* **Work task**
Without any of the pictures, print every record below exactly.

** Opening Supplied entries block **

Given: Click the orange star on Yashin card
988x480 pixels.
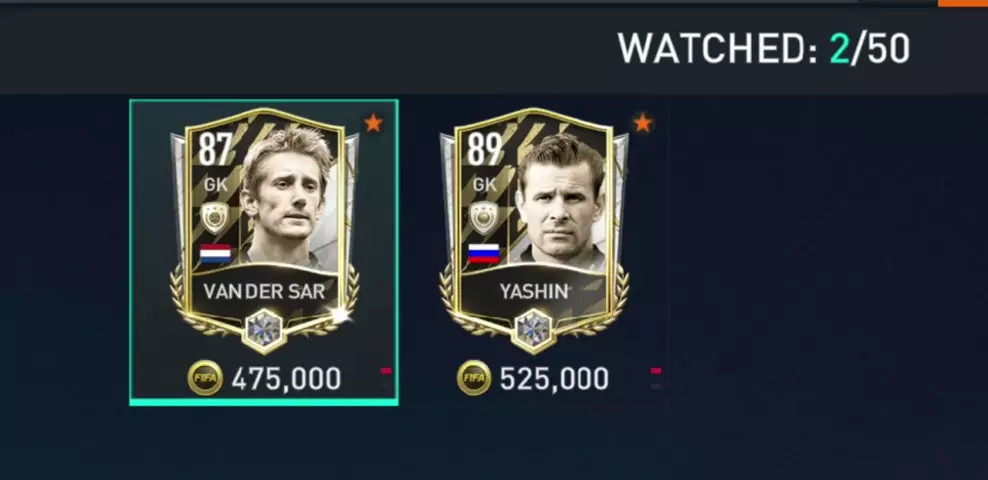Looking at the screenshot, I should point(642,123).
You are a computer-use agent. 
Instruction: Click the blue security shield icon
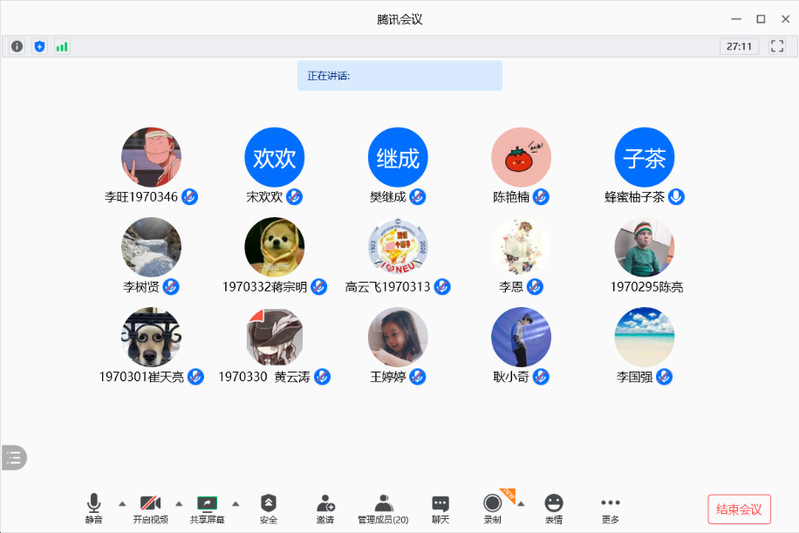pos(39,46)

** Closing Supplied entries block **

* **Answer for the task**
Given: Click the orange star on Yashin card
988x480 pixels.
Looking at the screenshot, I should point(642,123).
You are a computer-use agent. 
Instruction: Click the blue security shield icon
pos(39,46)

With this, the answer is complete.